Record list:
■ ■ ■ ■ ■
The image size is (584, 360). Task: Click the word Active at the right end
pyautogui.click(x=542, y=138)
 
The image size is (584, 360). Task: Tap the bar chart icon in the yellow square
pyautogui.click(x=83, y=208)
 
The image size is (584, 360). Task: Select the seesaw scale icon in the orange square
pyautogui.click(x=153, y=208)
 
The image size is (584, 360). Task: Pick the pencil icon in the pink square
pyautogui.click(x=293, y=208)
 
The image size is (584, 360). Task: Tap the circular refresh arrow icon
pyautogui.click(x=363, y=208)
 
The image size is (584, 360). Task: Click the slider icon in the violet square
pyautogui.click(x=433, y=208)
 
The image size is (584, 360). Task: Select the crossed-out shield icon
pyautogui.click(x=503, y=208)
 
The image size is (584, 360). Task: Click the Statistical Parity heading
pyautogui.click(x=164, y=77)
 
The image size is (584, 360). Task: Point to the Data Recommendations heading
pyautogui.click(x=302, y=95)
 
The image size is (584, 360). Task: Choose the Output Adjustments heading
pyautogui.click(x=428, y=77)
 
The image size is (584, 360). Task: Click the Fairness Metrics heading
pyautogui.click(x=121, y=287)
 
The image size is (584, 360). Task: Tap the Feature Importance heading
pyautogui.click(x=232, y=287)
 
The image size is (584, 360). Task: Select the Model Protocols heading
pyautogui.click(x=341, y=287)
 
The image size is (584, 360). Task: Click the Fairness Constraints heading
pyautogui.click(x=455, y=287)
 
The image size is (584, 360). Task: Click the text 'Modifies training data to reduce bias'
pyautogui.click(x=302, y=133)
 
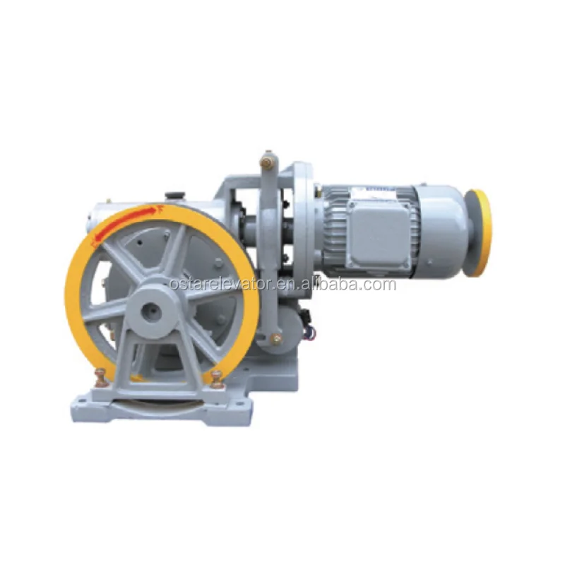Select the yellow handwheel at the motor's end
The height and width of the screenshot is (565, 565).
click(x=480, y=233)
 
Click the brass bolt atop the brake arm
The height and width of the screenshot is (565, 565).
click(x=267, y=160)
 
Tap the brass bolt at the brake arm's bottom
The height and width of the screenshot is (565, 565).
click(x=275, y=340)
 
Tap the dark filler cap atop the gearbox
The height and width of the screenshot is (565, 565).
click(x=174, y=194)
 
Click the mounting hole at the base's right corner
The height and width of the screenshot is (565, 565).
click(x=240, y=408)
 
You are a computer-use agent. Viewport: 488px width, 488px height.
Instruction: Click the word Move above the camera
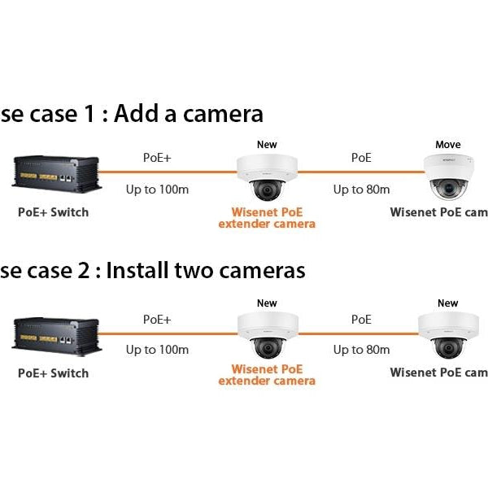(x=447, y=145)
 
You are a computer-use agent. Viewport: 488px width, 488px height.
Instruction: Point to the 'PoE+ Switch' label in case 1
(x=53, y=212)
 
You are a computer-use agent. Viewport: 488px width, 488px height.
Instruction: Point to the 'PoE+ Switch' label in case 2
(x=53, y=373)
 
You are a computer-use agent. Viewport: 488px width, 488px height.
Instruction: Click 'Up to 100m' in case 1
(x=157, y=190)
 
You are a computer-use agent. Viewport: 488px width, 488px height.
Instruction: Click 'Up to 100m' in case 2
(x=157, y=350)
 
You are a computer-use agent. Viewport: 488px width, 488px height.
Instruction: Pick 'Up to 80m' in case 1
(x=361, y=190)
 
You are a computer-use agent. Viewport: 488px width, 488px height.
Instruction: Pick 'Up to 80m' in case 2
(x=361, y=350)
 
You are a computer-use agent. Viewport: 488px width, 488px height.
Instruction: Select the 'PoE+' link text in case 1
(x=157, y=158)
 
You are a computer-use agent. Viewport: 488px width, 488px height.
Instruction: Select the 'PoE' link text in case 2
(x=361, y=320)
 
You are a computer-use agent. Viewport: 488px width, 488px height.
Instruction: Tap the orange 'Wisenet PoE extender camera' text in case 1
(x=267, y=218)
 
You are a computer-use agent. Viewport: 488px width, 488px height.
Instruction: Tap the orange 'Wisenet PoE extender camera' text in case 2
(x=267, y=375)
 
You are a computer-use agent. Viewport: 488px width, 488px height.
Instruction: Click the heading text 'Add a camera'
(x=188, y=114)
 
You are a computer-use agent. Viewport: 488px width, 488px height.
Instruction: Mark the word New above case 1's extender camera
(x=267, y=145)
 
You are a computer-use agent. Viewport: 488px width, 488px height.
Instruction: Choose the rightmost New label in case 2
(x=447, y=303)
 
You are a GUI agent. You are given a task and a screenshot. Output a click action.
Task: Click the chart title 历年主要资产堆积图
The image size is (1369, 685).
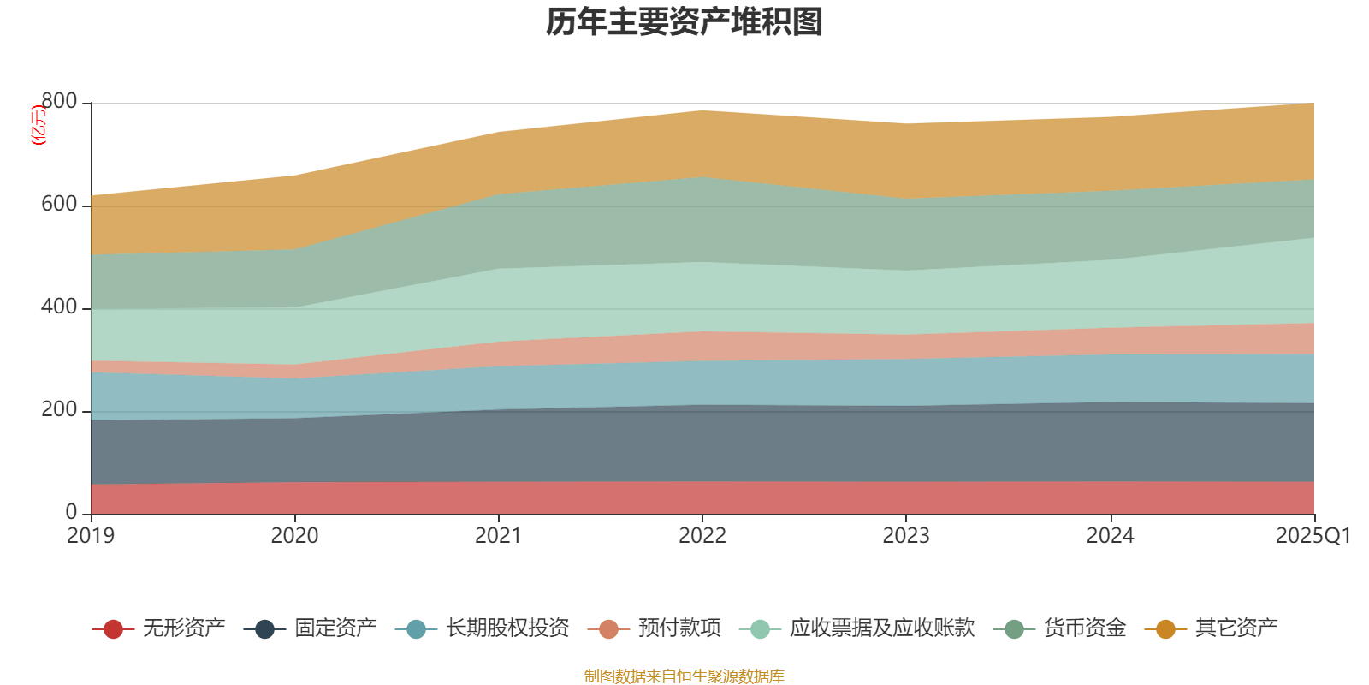coord(684,23)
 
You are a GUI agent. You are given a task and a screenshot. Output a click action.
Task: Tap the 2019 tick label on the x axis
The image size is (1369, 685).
coord(91,536)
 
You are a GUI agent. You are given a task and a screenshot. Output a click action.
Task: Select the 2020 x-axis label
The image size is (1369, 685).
coord(294,536)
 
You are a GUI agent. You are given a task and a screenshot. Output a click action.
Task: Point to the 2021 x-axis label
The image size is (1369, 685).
coord(498,536)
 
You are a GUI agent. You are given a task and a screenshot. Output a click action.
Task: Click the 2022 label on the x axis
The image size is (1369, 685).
coord(702,536)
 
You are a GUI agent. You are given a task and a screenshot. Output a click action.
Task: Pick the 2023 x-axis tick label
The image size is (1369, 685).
coord(906,536)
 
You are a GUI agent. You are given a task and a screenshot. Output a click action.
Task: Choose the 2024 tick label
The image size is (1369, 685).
coord(1110,536)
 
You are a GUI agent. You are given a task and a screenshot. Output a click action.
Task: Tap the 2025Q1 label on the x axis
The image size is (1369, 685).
coord(1313,536)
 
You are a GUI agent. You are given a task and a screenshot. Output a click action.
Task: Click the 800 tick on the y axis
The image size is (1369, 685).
coord(59,102)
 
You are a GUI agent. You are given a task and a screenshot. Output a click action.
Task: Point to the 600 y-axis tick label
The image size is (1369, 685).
coord(59,205)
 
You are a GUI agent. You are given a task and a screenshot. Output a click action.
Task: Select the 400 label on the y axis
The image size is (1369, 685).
coord(59,307)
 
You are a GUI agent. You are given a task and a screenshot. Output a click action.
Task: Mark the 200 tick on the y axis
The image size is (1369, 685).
coord(59,410)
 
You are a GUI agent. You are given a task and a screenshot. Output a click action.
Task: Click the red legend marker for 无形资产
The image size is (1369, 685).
coord(113,629)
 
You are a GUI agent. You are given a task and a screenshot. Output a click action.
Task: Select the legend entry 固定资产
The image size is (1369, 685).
coord(335,628)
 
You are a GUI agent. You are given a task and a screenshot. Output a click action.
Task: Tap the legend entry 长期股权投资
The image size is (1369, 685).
coord(507,628)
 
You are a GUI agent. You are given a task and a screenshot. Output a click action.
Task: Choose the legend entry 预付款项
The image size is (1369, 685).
coord(679,628)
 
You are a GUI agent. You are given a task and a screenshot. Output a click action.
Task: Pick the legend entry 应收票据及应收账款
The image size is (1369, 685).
coord(881,628)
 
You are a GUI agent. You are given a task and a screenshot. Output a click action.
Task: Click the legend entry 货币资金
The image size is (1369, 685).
coord(1084,628)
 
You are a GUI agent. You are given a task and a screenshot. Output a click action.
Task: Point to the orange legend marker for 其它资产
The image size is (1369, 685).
coord(1165,629)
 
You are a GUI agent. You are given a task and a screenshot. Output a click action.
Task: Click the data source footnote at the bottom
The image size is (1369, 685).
coord(684,676)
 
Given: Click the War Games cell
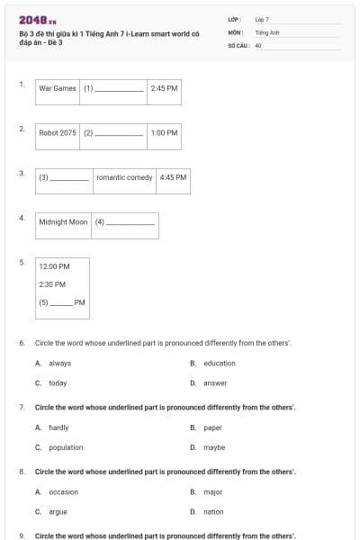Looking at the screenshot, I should (x=58, y=89).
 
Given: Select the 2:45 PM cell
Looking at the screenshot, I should (x=165, y=89).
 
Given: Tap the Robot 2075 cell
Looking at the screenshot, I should (x=58, y=133).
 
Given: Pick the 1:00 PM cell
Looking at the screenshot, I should (x=165, y=133).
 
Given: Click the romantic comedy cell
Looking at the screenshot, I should (x=124, y=177).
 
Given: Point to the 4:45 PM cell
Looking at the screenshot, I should (x=173, y=177).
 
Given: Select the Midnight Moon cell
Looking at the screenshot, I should (x=64, y=221).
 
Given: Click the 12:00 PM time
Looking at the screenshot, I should (x=54, y=266).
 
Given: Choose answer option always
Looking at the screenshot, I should (x=59, y=364).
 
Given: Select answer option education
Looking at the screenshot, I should (x=219, y=364).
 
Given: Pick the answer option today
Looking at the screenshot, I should (x=58, y=383).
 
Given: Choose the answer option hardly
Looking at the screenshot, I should (x=58, y=428).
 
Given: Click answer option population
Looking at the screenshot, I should (x=66, y=447).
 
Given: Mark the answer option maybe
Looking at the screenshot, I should (x=214, y=447).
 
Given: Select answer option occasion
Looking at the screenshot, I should (x=63, y=492).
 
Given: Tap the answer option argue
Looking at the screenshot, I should (x=58, y=511).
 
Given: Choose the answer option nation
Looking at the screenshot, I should (x=213, y=511).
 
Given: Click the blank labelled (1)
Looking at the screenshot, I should (x=119, y=89).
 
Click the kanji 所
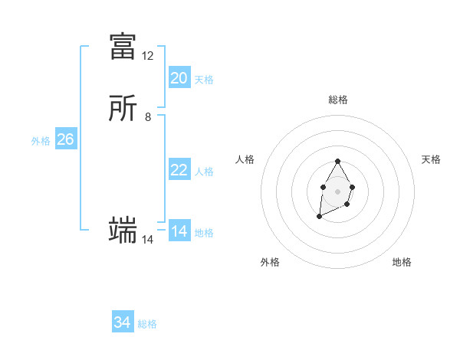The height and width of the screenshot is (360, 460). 123,110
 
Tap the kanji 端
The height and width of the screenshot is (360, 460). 123,229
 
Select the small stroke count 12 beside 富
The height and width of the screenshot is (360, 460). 148,56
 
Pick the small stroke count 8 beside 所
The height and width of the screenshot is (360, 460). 148,117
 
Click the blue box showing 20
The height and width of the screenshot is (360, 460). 179,78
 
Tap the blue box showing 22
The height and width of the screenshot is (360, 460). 179,170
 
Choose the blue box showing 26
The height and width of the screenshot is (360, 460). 66,139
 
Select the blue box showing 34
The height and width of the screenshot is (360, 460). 123,322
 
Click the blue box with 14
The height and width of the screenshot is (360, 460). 179,231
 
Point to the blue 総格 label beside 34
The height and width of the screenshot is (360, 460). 147,324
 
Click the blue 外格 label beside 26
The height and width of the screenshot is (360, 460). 41,141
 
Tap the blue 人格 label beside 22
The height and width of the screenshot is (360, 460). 204,172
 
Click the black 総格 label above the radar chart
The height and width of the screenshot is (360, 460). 337,100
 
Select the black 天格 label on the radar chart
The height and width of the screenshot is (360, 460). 431,159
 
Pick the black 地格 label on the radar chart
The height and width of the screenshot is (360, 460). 402,262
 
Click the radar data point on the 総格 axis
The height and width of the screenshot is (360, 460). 337,162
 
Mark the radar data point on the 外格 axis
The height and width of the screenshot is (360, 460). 319,217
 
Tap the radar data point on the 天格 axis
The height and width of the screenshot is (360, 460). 352,187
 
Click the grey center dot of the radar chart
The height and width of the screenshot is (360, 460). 337,191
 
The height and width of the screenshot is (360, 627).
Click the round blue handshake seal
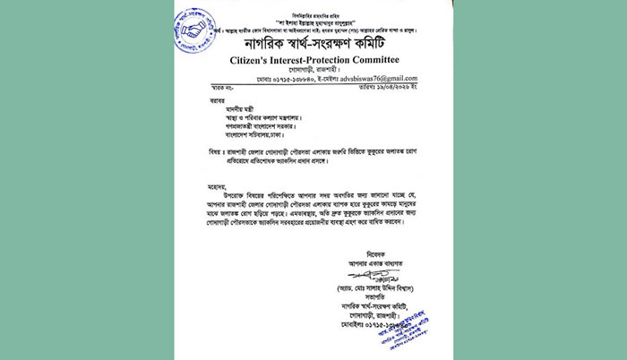195,30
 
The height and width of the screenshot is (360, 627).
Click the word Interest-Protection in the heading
320,60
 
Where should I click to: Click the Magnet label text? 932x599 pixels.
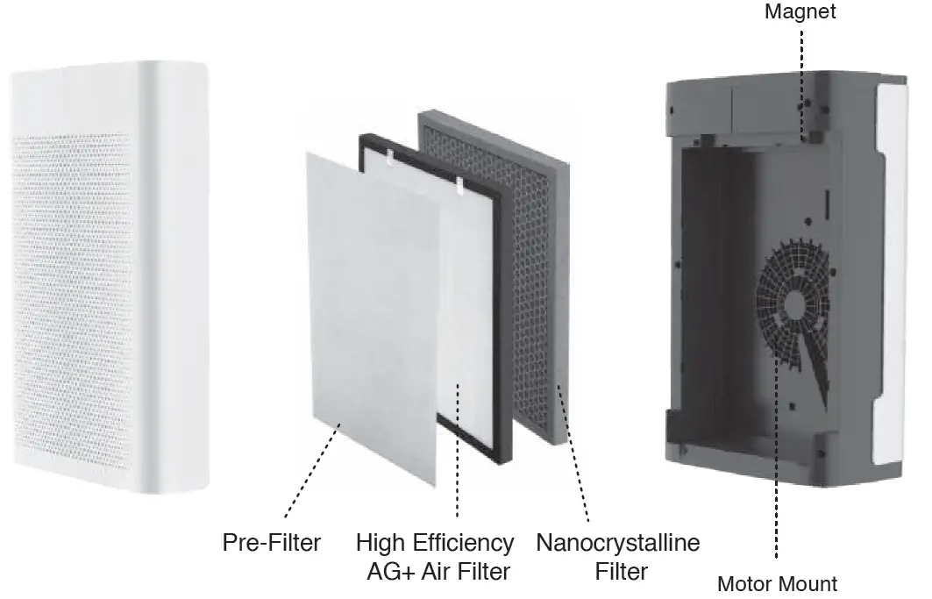pyautogui.click(x=800, y=12)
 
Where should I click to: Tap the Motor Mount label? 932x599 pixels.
pyautogui.click(x=777, y=584)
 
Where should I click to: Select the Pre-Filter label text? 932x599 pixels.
pyautogui.click(x=271, y=543)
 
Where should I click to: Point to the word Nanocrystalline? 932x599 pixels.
pyautogui.click(x=618, y=543)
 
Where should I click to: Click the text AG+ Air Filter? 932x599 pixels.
pyautogui.click(x=438, y=572)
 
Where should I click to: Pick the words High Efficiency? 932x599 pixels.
pyautogui.click(x=435, y=543)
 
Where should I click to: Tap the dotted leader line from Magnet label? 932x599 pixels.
pyautogui.click(x=800, y=79)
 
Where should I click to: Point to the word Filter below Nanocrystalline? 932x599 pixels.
pyautogui.click(x=621, y=572)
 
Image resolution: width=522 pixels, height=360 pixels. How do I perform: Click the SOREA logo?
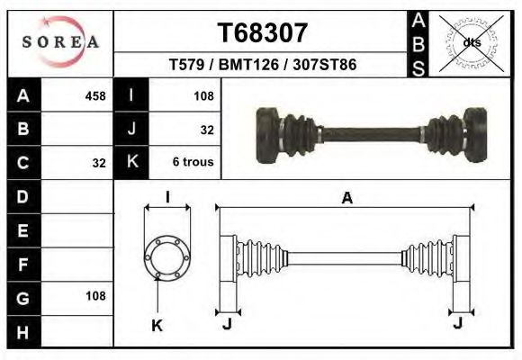coord(60,41)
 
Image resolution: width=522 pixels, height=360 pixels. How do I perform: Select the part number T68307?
coord(263,33)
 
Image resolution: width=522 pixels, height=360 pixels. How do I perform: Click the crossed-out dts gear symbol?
coord(471,42)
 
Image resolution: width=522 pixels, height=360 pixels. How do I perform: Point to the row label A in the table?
coord(23,95)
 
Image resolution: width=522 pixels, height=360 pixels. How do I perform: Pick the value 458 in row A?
coord(94,95)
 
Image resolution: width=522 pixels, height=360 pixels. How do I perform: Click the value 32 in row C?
coord(99,163)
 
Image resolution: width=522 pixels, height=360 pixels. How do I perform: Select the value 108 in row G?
coord(94,296)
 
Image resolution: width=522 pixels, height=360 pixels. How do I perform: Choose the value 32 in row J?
coord(207,130)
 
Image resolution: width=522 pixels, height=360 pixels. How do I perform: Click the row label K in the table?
coord(131,163)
■ ■ ■ ■ ■
Written instruction: Please recast the data as a Markdown table with the columns No. and Entry, starting at the first line and ending at the line that contains "pyautogui.click(x=302, y=133)", both included. Number each row in No., put the line in Entry, and leave out blank lines.

Written reply:
| No. | Entry |
|---|---|
| 1 | The image size is (584, 360). Task: Click the word Active at the right end |
| 2 | pyautogui.click(x=542, y=138) |
| 3 | The image size is (584, 360). Task: Tap the bar chart icon in the yellow square |
| 4 | pyautogui.click(x=83, y=208) |
| 5 | The image size is (584, 360). Task: Select the seesaw scale icon in the orange square |
| 6 | pyautogui.click(x=153, y=208) |
| 7 | The image size is (584, 360). Task: Pick the pencil icon in the pink square |
| 8 | pyautogui.click(x=293, y=208) |
| 9 | The image size is (584, 360). Task: Tap the circular refresh arrow icon |
| 10 | pyautogui.click(x=363, y=208) |
| 11 | The image size is (584, 360). Task: Click the slider icon in the violet square |
| 12 | pyautogui.click(x=433, y=208) |
| 13 | The image size is (584, 360). Task: Select the crossed-out shield icon |
| 14 | pyautogui.click(x=503, y=208) |
| 15 | The image size is (584, 360). Task: Click the Statistical Parity heading |
| 16 | pyautogui.click(x=164, y=77) |
| 17 | The image size is (584, 360). Task: Point to the Data Recommendations heading |
| 18 | pyautogui.click(x=302, y=95) |
| 19 | The image size is (584, 360). Task: Choose the Output Adjustments heading |
| 20 | pyautogui.click(x=428, y=77) |
| 21 | The image size is (584, 360). Task: Click the Fairness Metrics heading |
| 22 | pyautogui.click(x=121, y=287) |
| 23 | The image size is (584, 360). Task: Tap the Feature Importance heading |
| 24 | pyautogui.click(x=232, y=287) |
| 25 | The image size is (584, 360). Task: Select the Model Protocols heading |
| 26 | pyautogui.click(x=341, y=287) |
| 27 | The image size is (584, 360). Task: Click the Fairness Constraints heading |
| 28 | pyautogui.click(x=455, y=287) |
| 29 | The image size is (584, 360). Task: Click the text 'Modifies training data to reduce bias' |
| 30 | pyautogui.click(x=302, y=133) |